▶ [ROWS]:
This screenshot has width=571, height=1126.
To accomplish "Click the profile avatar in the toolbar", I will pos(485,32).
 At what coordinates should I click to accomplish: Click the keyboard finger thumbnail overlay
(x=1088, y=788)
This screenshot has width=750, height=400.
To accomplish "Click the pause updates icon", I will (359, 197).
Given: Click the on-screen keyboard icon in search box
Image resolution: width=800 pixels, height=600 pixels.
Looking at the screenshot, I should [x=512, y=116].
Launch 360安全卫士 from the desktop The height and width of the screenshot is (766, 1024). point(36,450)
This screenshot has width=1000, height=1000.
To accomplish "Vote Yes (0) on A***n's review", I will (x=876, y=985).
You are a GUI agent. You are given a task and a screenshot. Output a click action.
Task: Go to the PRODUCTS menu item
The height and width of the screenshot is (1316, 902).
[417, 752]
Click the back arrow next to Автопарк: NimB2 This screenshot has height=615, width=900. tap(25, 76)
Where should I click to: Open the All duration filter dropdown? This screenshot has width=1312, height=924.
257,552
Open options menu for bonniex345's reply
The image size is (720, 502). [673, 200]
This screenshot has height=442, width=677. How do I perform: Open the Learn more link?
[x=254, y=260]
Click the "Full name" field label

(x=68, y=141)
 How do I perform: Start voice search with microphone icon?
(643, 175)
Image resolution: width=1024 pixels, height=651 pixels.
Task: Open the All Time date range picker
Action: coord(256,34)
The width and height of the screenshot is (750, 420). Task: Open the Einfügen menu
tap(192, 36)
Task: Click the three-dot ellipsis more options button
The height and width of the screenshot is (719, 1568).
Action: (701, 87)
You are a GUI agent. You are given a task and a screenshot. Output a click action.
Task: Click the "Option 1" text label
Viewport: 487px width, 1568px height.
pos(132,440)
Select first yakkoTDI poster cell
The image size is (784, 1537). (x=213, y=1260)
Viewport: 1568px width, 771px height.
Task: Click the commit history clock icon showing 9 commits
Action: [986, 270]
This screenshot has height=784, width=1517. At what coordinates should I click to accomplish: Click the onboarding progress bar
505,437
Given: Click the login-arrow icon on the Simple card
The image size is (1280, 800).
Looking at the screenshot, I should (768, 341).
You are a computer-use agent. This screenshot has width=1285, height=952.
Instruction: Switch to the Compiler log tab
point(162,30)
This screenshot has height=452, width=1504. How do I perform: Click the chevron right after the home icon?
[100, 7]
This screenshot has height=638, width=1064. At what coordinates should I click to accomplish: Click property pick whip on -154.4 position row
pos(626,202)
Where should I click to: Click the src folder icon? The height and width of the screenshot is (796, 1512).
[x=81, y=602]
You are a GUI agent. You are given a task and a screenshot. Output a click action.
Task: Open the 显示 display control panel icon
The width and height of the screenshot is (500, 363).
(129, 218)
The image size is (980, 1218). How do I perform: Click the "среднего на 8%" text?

▶ [REQUIREMENTS]:
Render the material above as a numbered list, omitting blank lines.

▶ [OUTPUT FOR THIS EXERCISE]:
1. This screenshot has width=571, height=1126.
2. To accomplish "Click the profile avatar in the toolbar", I will pos(485,32).
3.  At what coordinates should I click to accomplish: Click the keyboard finger thumbnail overlay
4. (x=1088, y=788)
5. This screenshot has width=750, height=400.
6. To accomplish "Click the pause updates icon", I will (359, 197).
7. Given: Click the on-screen keyboard icon in search box
8. Image resolution: width=800 pixels, height=600 pixels.
9. Looking at the screenshot, I should [x=512, y=116].
10. Launch 360安全卫士 from the desktop The height and width of the screenshot is (766, 1024). point(36,450)
11. This screenshot has width=1000, height=1000.
12. To accomplish "Vote Yes (0) on A***n's review", I will (x=876, y=985).
13. You are a GUI agent. You are given a task and a screenshot. Output a click action.
14. Task: Go to the PRODUCTS menu item
15. The height and width of the screenshot is (1316, 902).
16. [417, 752]
17. Click the back arrow next to Автопарк: NimB2 This screenshot has height=615, width=900. tap(25, 76)
18. Where should I click to: Open the All duration filter dropdown? This screenshot has width=1312, height=924.
19. 257,552
20. Open options menu for bonniex345's reply
21. The image size is (720, 502). [673, 200]
22. This screenshot has height=442, width=677. How do I perform: Open the Learn more link?
23. [x=254, y=260]
24. Click the "Full name" field label
25. (x=68, y=141)
26.  How do I perform: Start voice search with microphone icon?
27. (643, 175)
28. Image resolution: width=1024 pixels, height=651 pixels.
29. Task: Open the All Time date range picker
30. Action: coord(256,34)
31. The width and height of the screenshot is (750, 420). Task: Open the Einfügen menu
32. tap(192, 36)
33. Task: Click the three-dot ellipsis more options button
34. The height and width of the screenshot is (719, 1568).
35. Action: (701, 87)
36. You are a GUI agent. You are given a task and a screenshot. Output a click action.
37. Task: Click the "Option 1" text label
38. Viewport: 487px width, 1568px height.
39. pos(132,440)
40. Select first yakkoTDI poster cell
41. The image size is (784, 1537). (x=213, y=1260)
42. Viewport: 1568px width, 771px height.
43. Task: Click the commit history clock icon showing 9 commits
44. Action: [986, 270]
45. This screenshot has height=784, width=1517. At what coordinates should I click to accomplish: Click the onboarding progress bar
46. 505,437
47. Given: Click the login-arrow icon on the Simple card
48. The image size is (1280, 800).
49. Looking at the screenshot, I should (768, 341).
50. You are a computer-use agent. This screenshot has width=1285, height=952.
51. Instruction: Switch to the Compiler log tab
52. point(162,30)
53. This screenshot has height=452, width=1504. How do I perform: Click the chevron right after the home icon?
54. [100, 7]
55. This screenshot has height=638, width=1064. At what coordinates should I click to accomplish: Click property pick whip on -154.4 position row
56. pos(626,202)
57. Where should I click to: Click the src folder icon? The height and width of the screenshot is (796, 1512).
58. [x=81, y=602]
59. You are a GUI agent. You are given a task and a screenshot. Output a click action.
60. Task: Open the 显示 display control panel icon
61. The width and height of the screenshot is (500, 363).
62. (129, 218)
63. The image size is (980, 1218). How do I perform: Click the "среднего на 8%" text?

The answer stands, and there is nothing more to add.